Well, isn’t this aircheck reminiscent of a similar crisis we’re experiencing today? It opens up with a ’special’ bulliten where KYA tells listeners that they will suspend normal public service messages in order to tell Bay area residents where they can purchase gas. After that, this is a really great, tightly scoped aircheck.
Notice the one shotgun jingle and the Drake approach – at least it SOUNDS very Drake. After the KFRC airchecks we’ve posted, listening to this tells our listeners that San Francisco really WAS a hotbed of radio talent!
Oh, who is Stevie?




I believe that’s Steve Jordan, and later Bill Holley on this tape… sounds like Jordan was somewhat influenced here in his delivery style and tone, by Steve Lundy, who was cross town at KFRC around ‘71-72 …

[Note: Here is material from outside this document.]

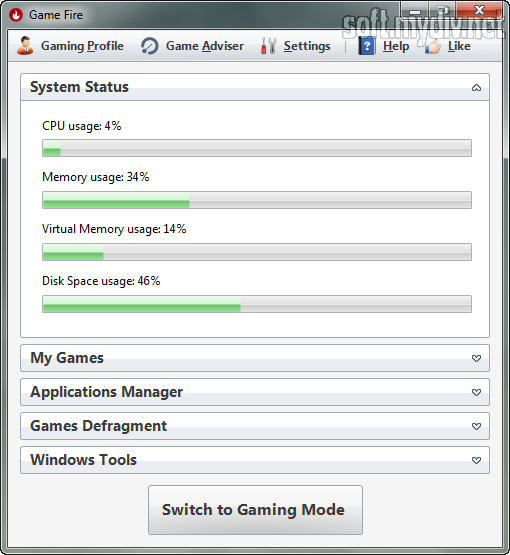Click the Settings screwdriver and wrench icon
This screenshot has height=555, width=510.
tap(269, 46)
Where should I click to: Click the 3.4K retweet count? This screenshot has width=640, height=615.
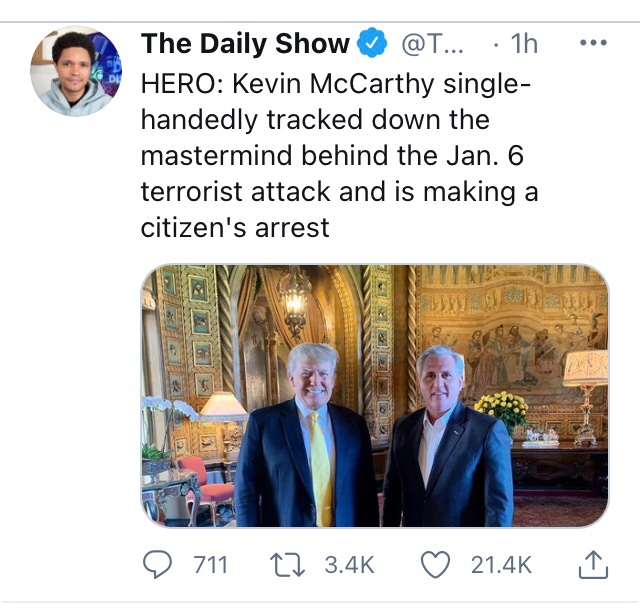point(349,566)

You’re right – that is me (a MUCH more energized STEVE JORDAN than you’ll hear on KFRC today (I’m here afternoons, 3-7) ! Barry’s right – Lundy was an influence, along with the Real Don Steele, Barry Kaye and the like. That’s how it was back then. The other voice is, indeed, Bill Holley (one of the greatest talents KYA ever had). My dear friend Bill passed away a few years back, but it’s good to hear his work lives on here. Take care everybody !
Steve Jordan is definitely one of the best. (He STILL looks 29 years old).
Also the reason KYA sounded “very Drake” is because Drake programmed the place years before he went over to RKO. KFRC was the copy-cat, not the other way around.
Tom, even during the time that Drake was at KYA in the early 1960s, the station was much looser than the “Boss Era” Drake stations were, mostly because the KYA jocks disrespected him so much (Tom Donahue and Norman Davis are prime examples).
Listening to KYA in the 1966-1970 period up against The Big 610 in the same era shows how much tighter KFRC was under Drake’s whip hand.
(And no, KFRC wasn’t my station back then. I was a KYA Kid all the way — give me Tom Campbell, Johnny Holliday, Gary Schaffer, Bill Holley and Bwana Johnny or give me dead air!)